Ticket #3831 (new defect)
Dot in regex pattern should match one character even if the texts are multi byte
Reported by: | sstbw049040 | Owned by: | |
---|---|---|---|
Priority: | major | Milestone: | Future Releases |
Component: | mc-search | Version: | master |
Keywords: | multi byte regex | Cc: | |
Blocked By: | Blocking: | ||
Branch state: | no branch | Votes for changeset: |
Description (last modified by egmont) (diff)
Dot in regex pattern matches one byte currently.
But it's too hard to know byte number of characters for user.
Regex search should match the pattern character by character always regardless of the encoding of file, not byte by byte.
Attachments
Change History
comment:1 follow-ups: ↓ 4 ↓ 12 Changed 7 years ago by zaytsev
Lol, Ubuntu on Windows, who would have thought we'll ever get that far...
I'm not sure about glib regex (which is most probably what you are using), but in PCRE you can match code points with \X for multibyte encodings, so in your case the pattern should be 一\X三 instead of 一.三. Does this help?
comment:2 Changed 7 years ago by sstbw049040
- Summary changed from Colon in regex pattern should match one character even if the texts are multi byte to Dot in regex pattern should match one character even if the texts are multi byte
comment:3 in reply to: ↑ description Changed 7 years ago by sstbw049040
Replying to sstbw049040:
Colon in regex pattern matches one byte currently.
Sorry, It's dot, not colon.
comment:4 in reply to: ↑ 1 Changed 7 years ago by sstbw049040
Replying to zaytsev:
I'm not sure about glib regex (which is most probably what you are using), but in PCRE you can match code points with \X for multibyte encodings, so in your case the pattern should be 一\X三 instead of 一.三. Does this help?
Thank you for your comment, Let me check it.
Do you know how to check which regexp library of PCRE/GLIB my midnight commander is using?
I'm using the midnight commander of msys2 version.
$ pacman -Ss mc | grep
bmsys/mc
b
msys/mc 4.8.19-1 [installed]
$ mc -V
GNU Midnight Commander unknown
Built with GLib 2.48.2
Using the ncursesw library
With builtin Editor
With subshell support as default
With support for background operations
With mouse support on xterm
With internationalization support
With multiple codepages support
Virtual File Systems: cpiofs, tarfs, sfs, extfs, ftpfs, sftpfs, fish
Data types: char: 8; int: 32; long: 32; void *: 32; size_t: 32; off_t: 64;
comment:5 follow-up: ↓ 6 Changed 7 years ago by zaytsev
According to https://github.com/Alexpux/MSYS2-packages/tree/master/mc , it uses glib for regex.
comment:6 in reply to: ↑ 5 Changed 7 years ago by sstbw049040
Replying to zaytsev:
According to https://github.com/Alexpux/MSYS2-packages/tree/master/mc , it uses glib for regex.
Thank you for your comment.
comment:7 Changed 7 years ago by zaytsev
So did it work?
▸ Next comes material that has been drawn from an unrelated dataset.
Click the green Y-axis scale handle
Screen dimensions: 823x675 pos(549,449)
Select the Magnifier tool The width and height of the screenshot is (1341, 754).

Are there still any problems? I see you keep attaching screenshots, which is really suboptimal to try to understand what do you want from us.
comment:8 Changed 7 years ago by sstbw049040
I tested another case.
When I tested to search a regex pattern of U.F from attached files(ucs2le.txt, utf8.txt, cp932.txt, cp936.txt), the pattern was matched to all files despite that the text of "UTF" is only in utf8.txt.
Do you know what is the reason?
Attachemnets:
files3.txt ,files4.PNG ,ucs2le.txt ,utf8.txt ,cp932.txt ,cp936.txt ,mc7.PNG ,mc8.PNG ,mc9.PNG
comment:9 follow-up: ↓ 10 Changed 7 years ago by zaytsev
I see following possibilities:
- There is a byte pattern 85 xx 70 in every file
- There is a bug in the all charsets search function
comment:10 in reply to: ↑ 9 Changed 7 years ago by sstbw049040
Replying to zaytsev:
I see following possibilities:
- There is a byte pattern 85 xx 70 in every file
I didn't find byte pattern 85 xx 70 (0x55 0x?? 0x46) from files other than utf8.txt.
(I attached hex values of test files in files3.txt)
comment:12 in reply to: ↑ 1 Changed 7 years ago by sstbw049040
Replying to zaytsev:
I'm not sure about glib regex (which is most probably what you are using), but in PCRE you can match code points with \X for multibyte encodings, so in your case the pattern should be 一\X三 instead of 一.三. Does this help?
I tried the regex pattern 一\X三, the behaviour is similar to 一.三.
Attachements:
mc10.PNG, mc11.PNG, mc12.PNG, mc13.PNG, mc14.PNG, mc15.PNG